Screen element location rows
################

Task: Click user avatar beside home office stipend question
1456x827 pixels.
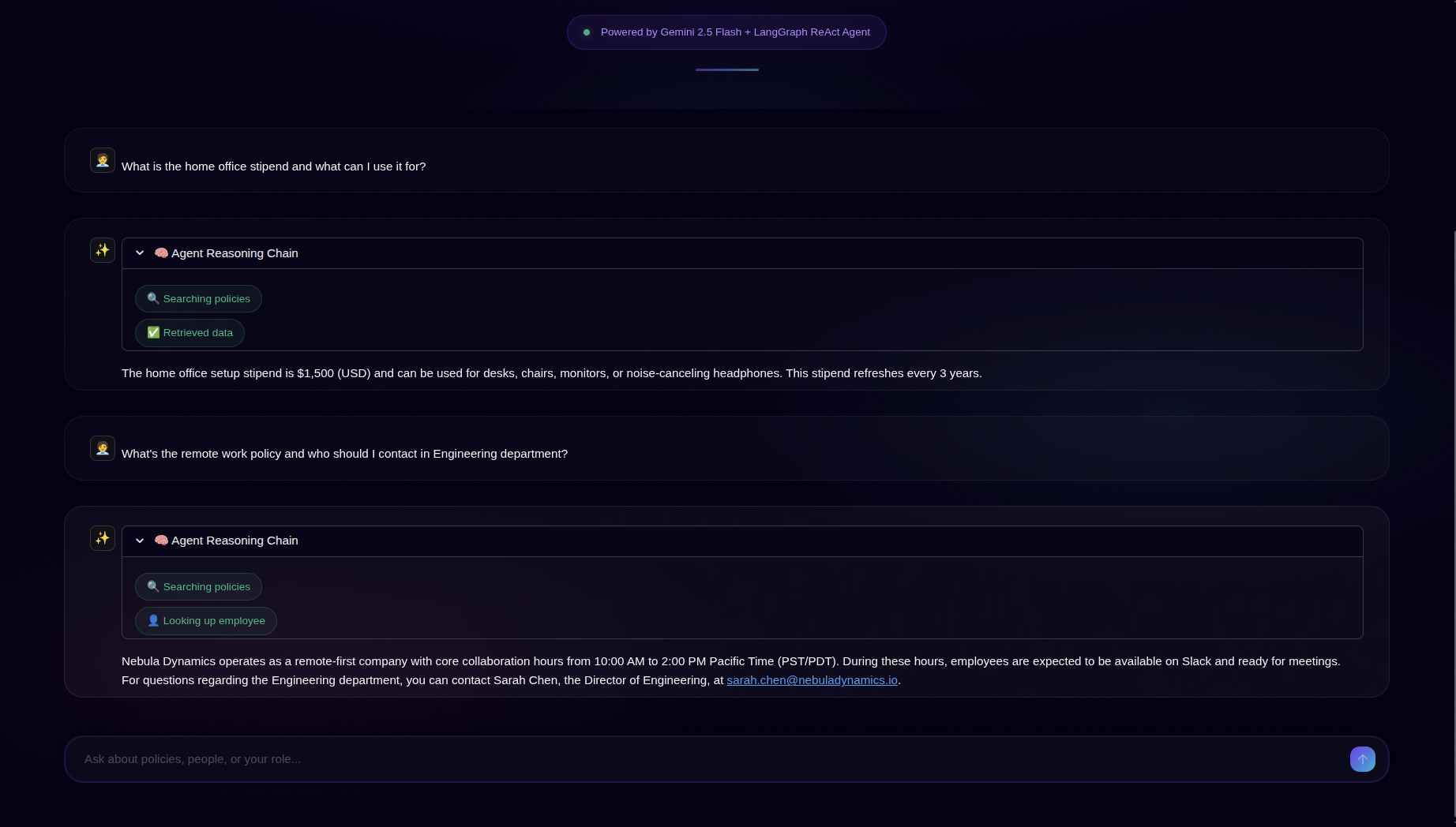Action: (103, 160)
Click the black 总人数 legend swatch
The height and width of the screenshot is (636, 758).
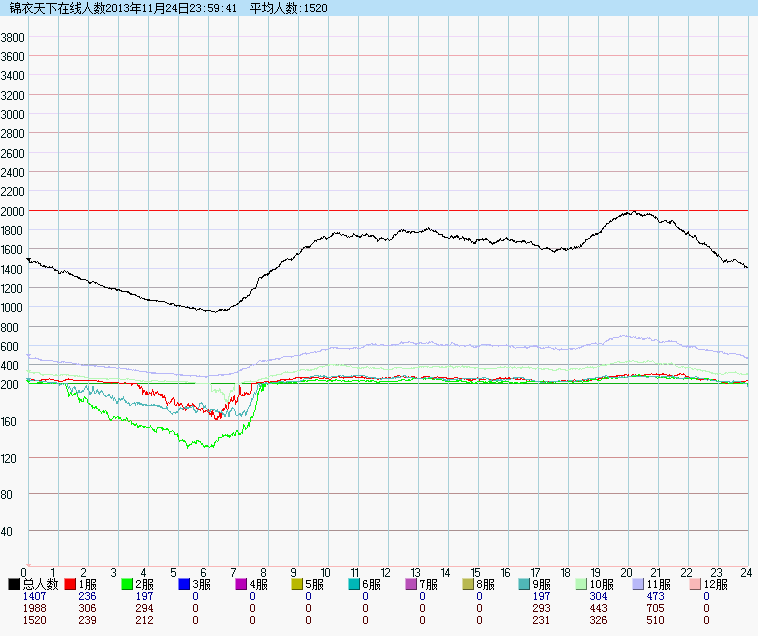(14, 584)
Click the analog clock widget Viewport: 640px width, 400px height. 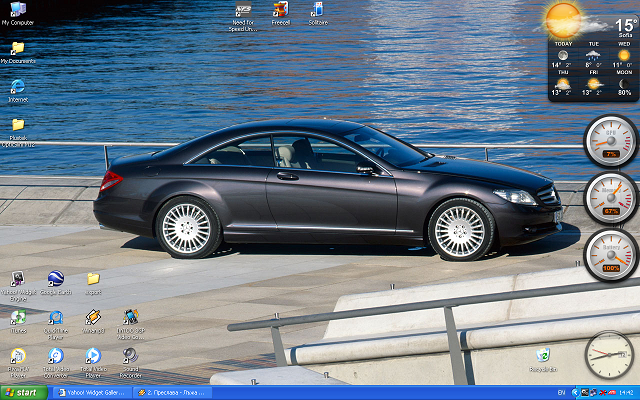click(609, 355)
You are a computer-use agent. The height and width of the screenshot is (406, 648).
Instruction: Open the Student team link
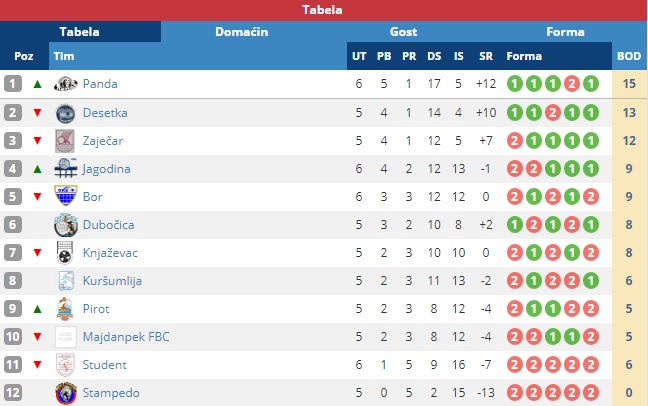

################

● **PROBLEM TO WORK ON**:
Put the part of the rows that begins with the line containing "You are a computer-use" and runs to the end of the rows into a Markdown table, with columns "No." and "Text". Skip blank lines, and leave the pictures out.

● **ANSWER TO THIS PROBLEM**:
| No. | Text |
|---|---|
| 1 | You are a computer-use agent. The height and width of the screenshot is (406, 648). |
| 2 | Instruction: Open the Student team link |